We lost money that night.  The lighting rig cost a hundred times the ticket sales.  Still… there wasn’t a canine in attendance so there’s always a positive.

Open Vs Closed

Beautiful weather today.  Strange how I live in a country where April is declared the wettest on record and yet we are in a drought.  Hmmmm.  Something not right there.

I have been working on my websites… giving them a bit of a tidy up.  If you take a glance at the top menu you’ll see TEHI.  Just a reminder that this is a link to the Eleventh Hour Initiative (TEHI) site.  TEHI is a band I formed with Bill Ryan from the US of A.  In my re-jigging of that site I had cause to listen to our album, Escapism, with fresh ears.  My verdict is that it is an immense album.  We created an intelligent, yet populist album full of potential hits.    I am proud all over again with the project.

I enjoy the duality of Confession of the Whole School (COTWS) and the Eleventh Hour Initiative (TEHI).  I feel like I can create the hits and yet still have an outlet for my more esoteric product.  This site, and indeed COTWS itself, was created as a kind of protest to the typical website, and often, the typical band.  I want to share my thoughts… be completely open.  There is no place to hide here!  When it comes to TEHI I have pulled back slightly.  TEHI is a solid band project.  There is not the same need for being so straight with you.  TEHI is the result of a hive mind – in a way impenetrable.  And perhaps necessarily so…

Anyway, as we’re discussing openness, I would like to remind you of a recent COTWS song…  Sweetheart it’s me.  Quote:

 “I haven’t heard a total loss of self respect like this since Jacques Brel’s ‘ne me quitte pas’. ” – John Hollingum.

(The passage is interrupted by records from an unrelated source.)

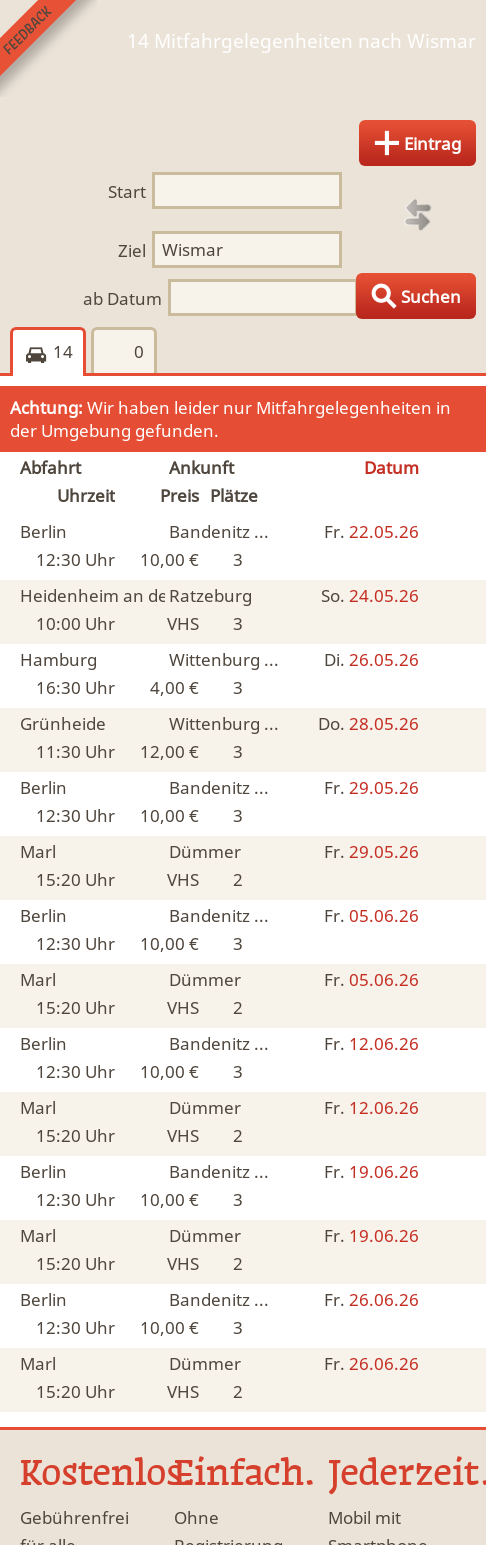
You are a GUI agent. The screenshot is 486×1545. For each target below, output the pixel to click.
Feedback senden (48, 48)
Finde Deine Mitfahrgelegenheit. (243, 71)
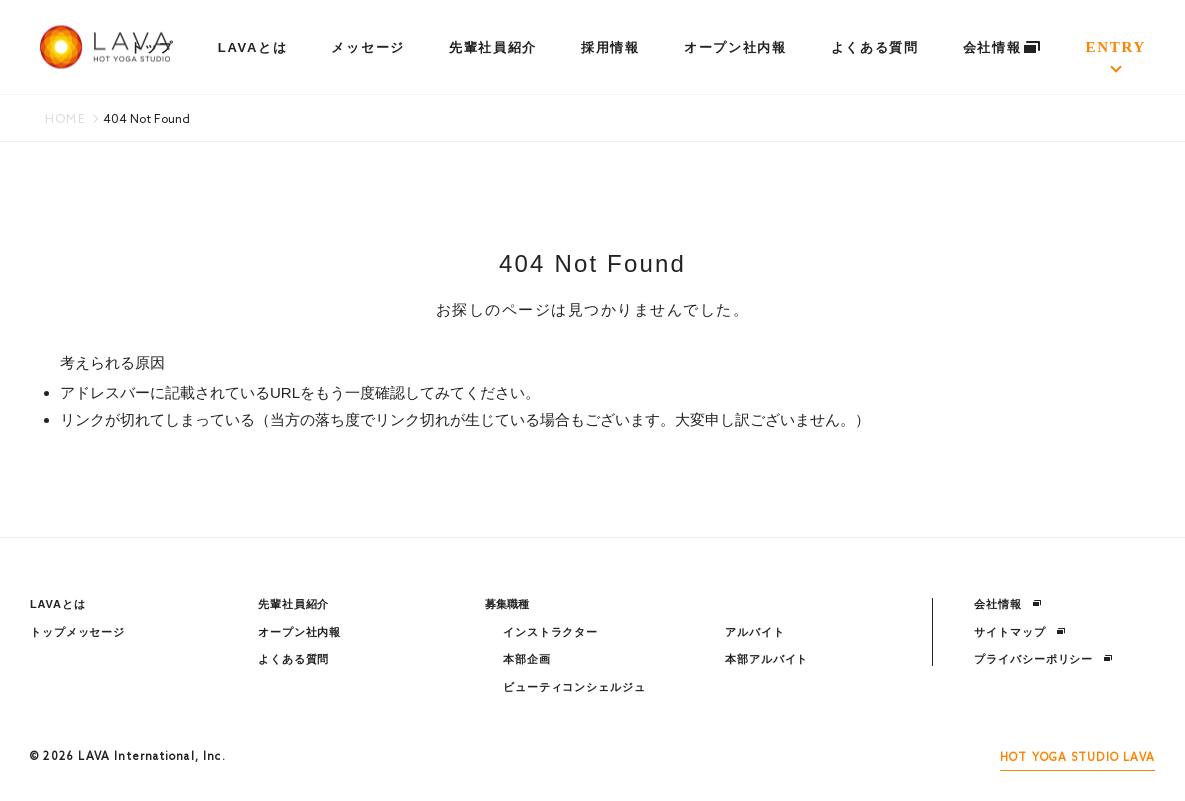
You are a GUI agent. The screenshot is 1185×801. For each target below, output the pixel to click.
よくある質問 (875, 47)
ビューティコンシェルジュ (574, 687)
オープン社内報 (735, 47)
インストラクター (550, 632)
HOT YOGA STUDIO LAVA (1077, 758)
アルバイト (754, 632)
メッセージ (367, 47)
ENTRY (1116, 47)
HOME (65, 120)
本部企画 (527, 659)
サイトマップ (1019, 632)
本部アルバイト (766, 659)
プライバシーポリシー (1043, 659)
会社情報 (1002, 47)
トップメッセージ (77, 632)
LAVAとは (253, 47)
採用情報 (610, 47)
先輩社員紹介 (493, 47)
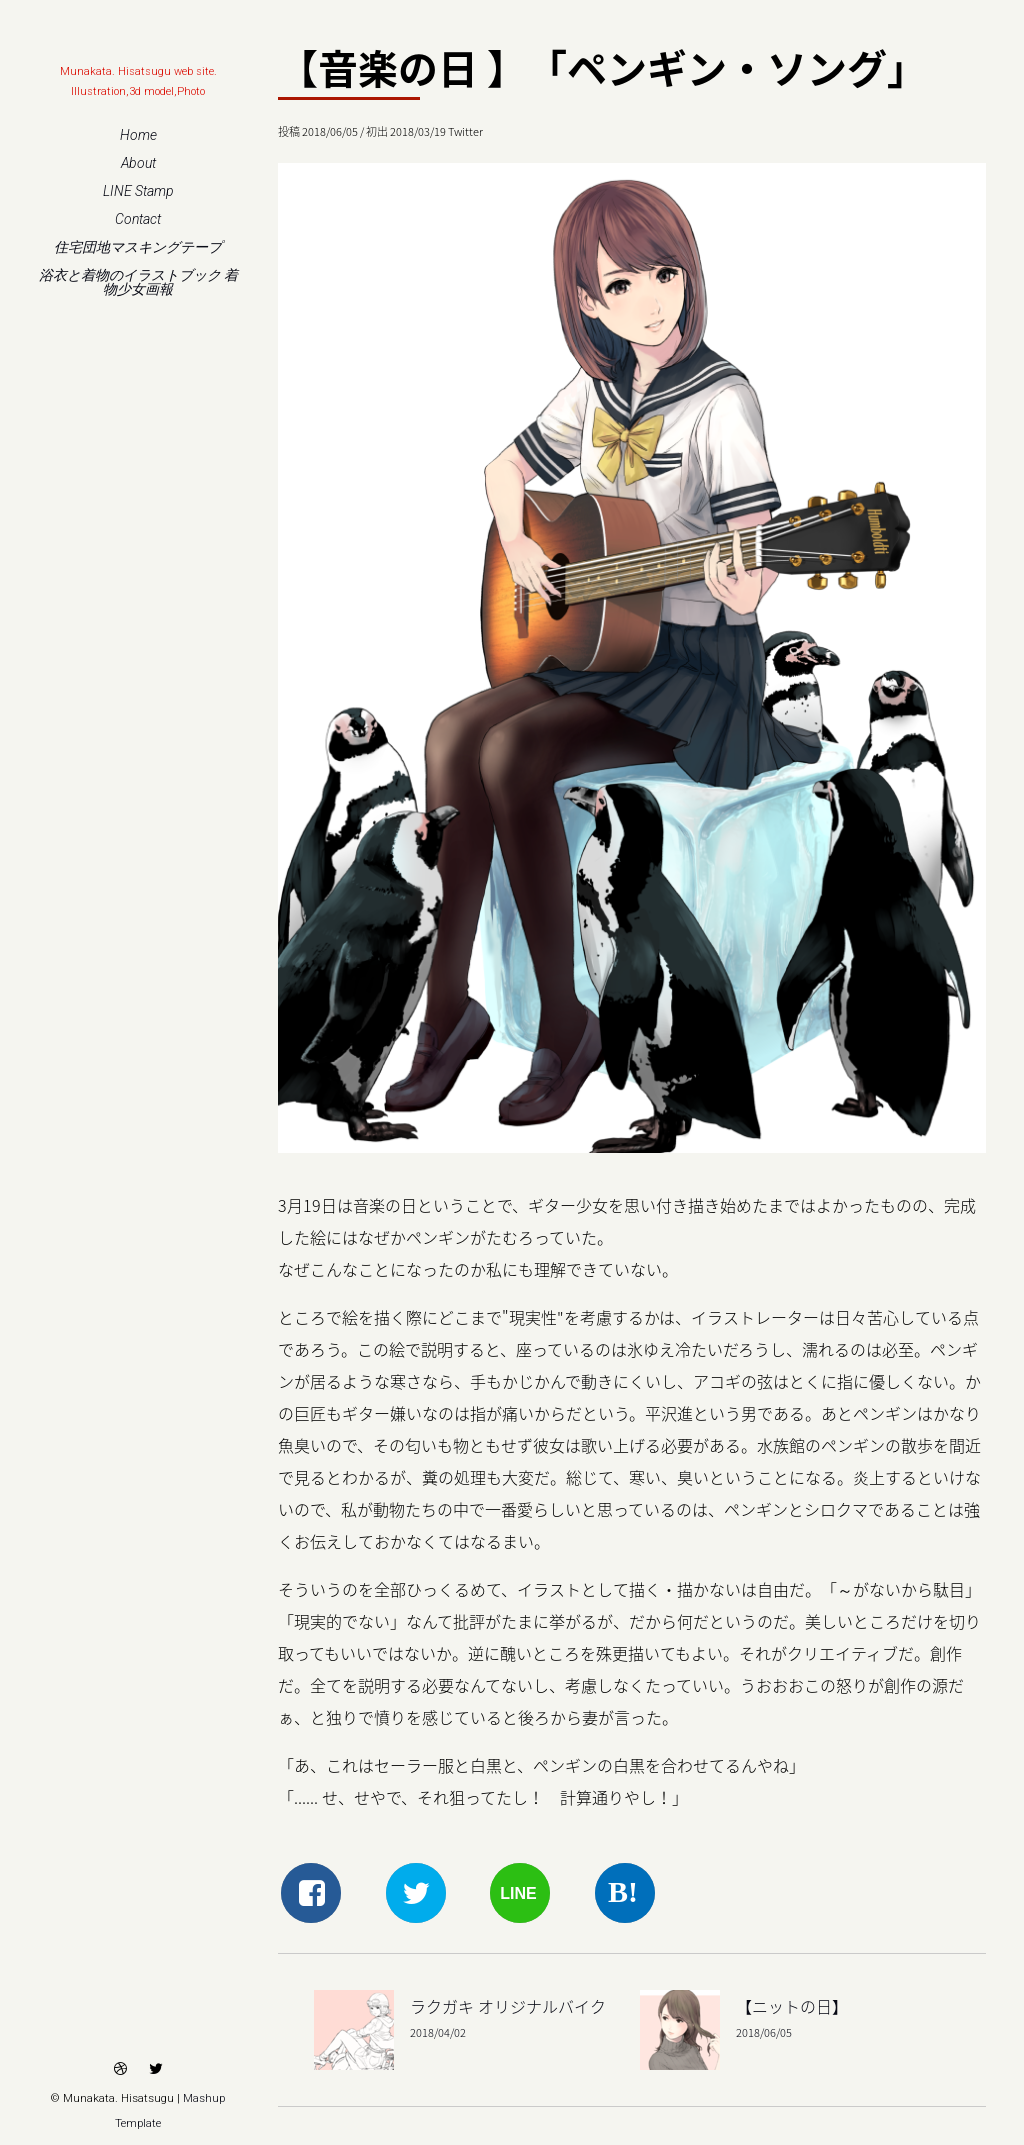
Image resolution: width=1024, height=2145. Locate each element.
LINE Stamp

Having listened to the song in question… all I can say is that this short review may be the greatest musical compliment I have yet received.

 

Don’t stay in the water for too long!

Good evening my friends.  Long time no type.  I have been beavering away on a new song… a song that is currently sounding fantastic even though it is far from finished.  This is a kind of polar opposite to the previous song – Rust – in that this one is taking some time.  Or rather I’m taking time on it.  Short doses… here and there… periods of time that when combined will probably add up to no more than a standard song.  But I’m dipping in and out… in a similar manner to the way in which I wrote an old track called Dorian Gray.  That particular song took many years of toes in the water to complete.  This one will be much (much!) quicker to get the hell out of that bath tub… but it has definite echoes of Mr Gray.  I’m hoping the painting hidden in my house will still give me the Devil’s luck as that original song, Dorian Gray, has turned out to be my most popular song.  Unexpectedly so.  But I do enjoy a tale of the unexpected.